Stored data:
++++++
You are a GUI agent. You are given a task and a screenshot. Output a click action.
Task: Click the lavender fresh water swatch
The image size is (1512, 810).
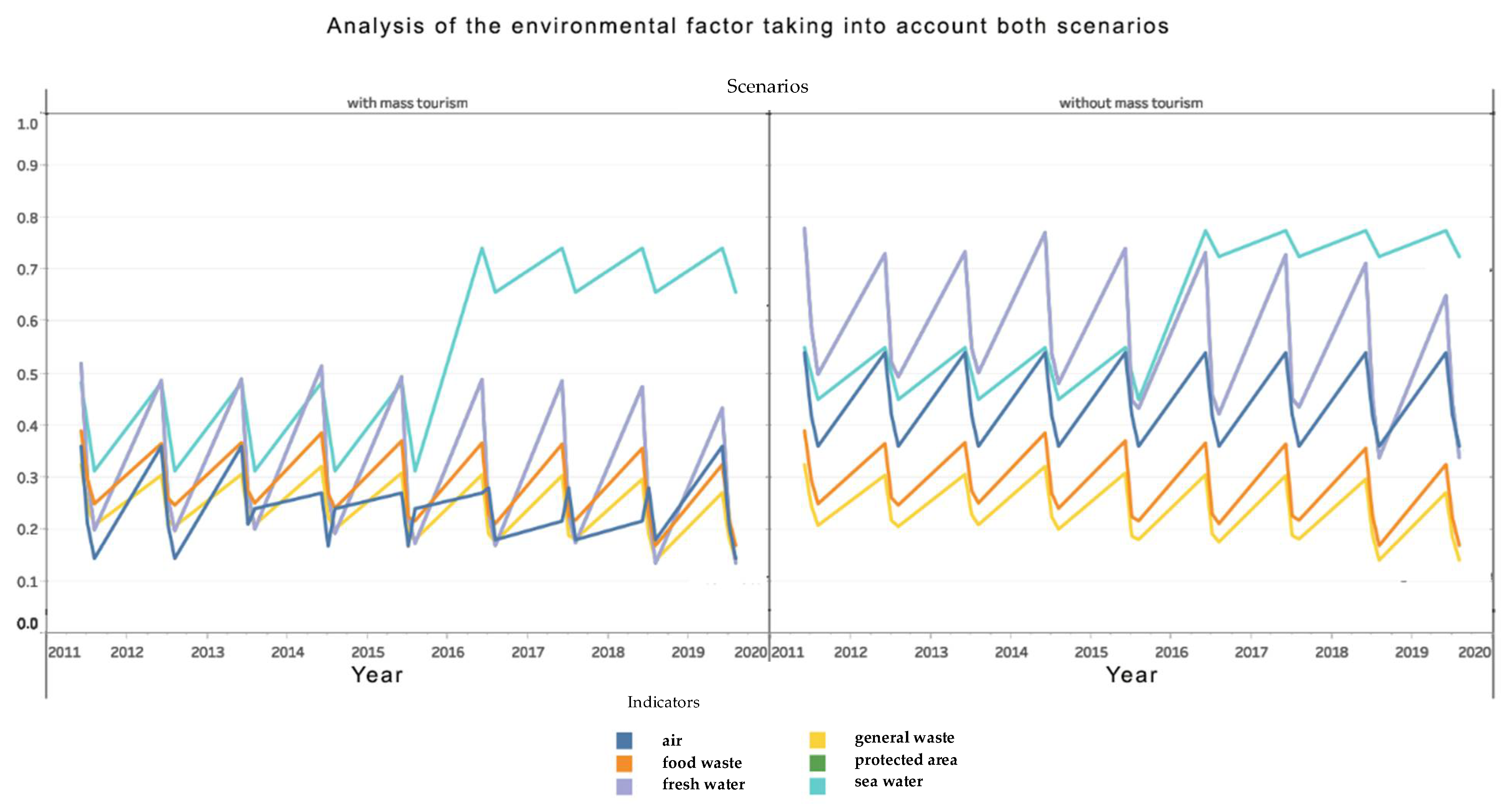tap(624, 786)
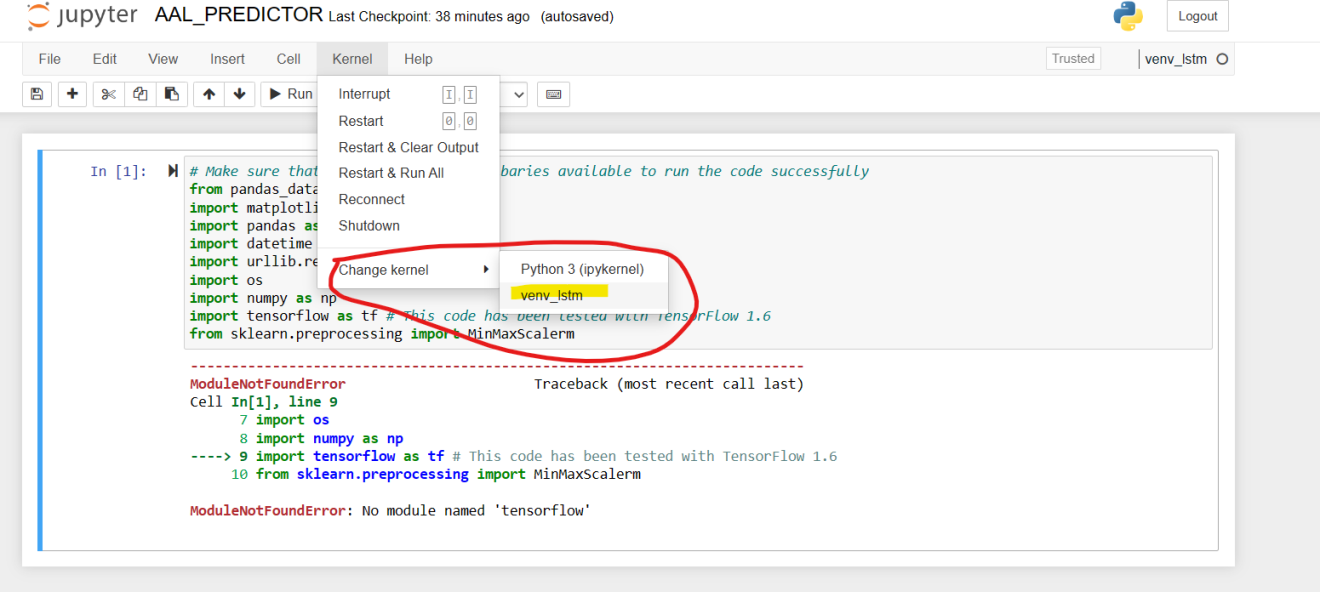Click the Trusted notebook indicator
1320x592 pixels.
[x=1073, y=59]
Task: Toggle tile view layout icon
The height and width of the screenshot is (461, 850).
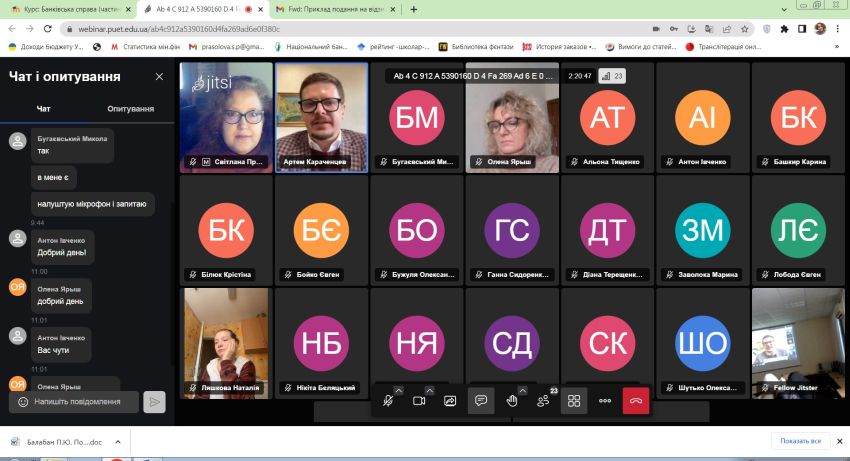Action: pos(574,401)
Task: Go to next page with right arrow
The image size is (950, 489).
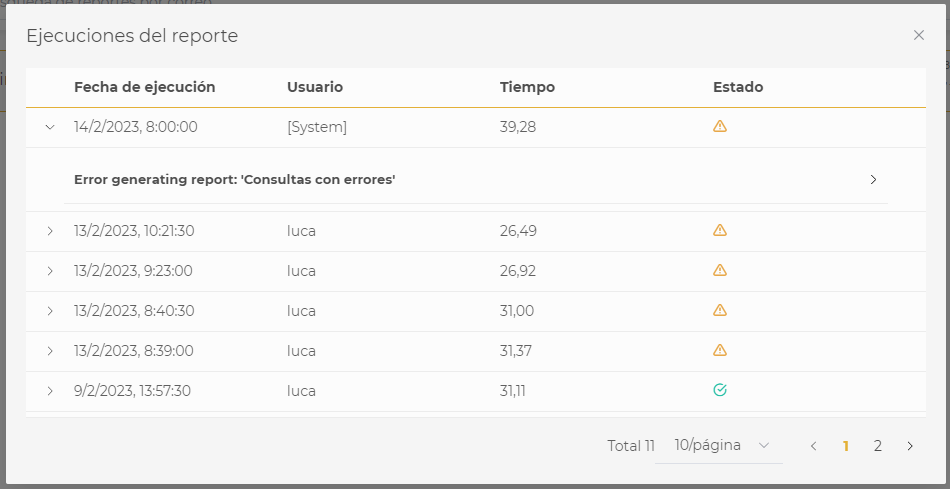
++++++
■ **What the task asks**
The answer must consist solely of the lines from the one with "Task: Click the lavender fresh water swatch" through the final line of the data, each reproduced exactly and with pictures omitted.

■ **Exercise output**
Task: Click the lavender fresh water swatch
The image size is (1512, 810).
tap(624, 786)
Click the Trusted notebook indicator
1320x592 pixels.
[x=1073, y=59]
Task: Toggle tile view layout icon
The height and width of the screenshot is (461, 850).
Action: pos(574,401)
Task: Go to next page with right arrow
The image size is (950, 489).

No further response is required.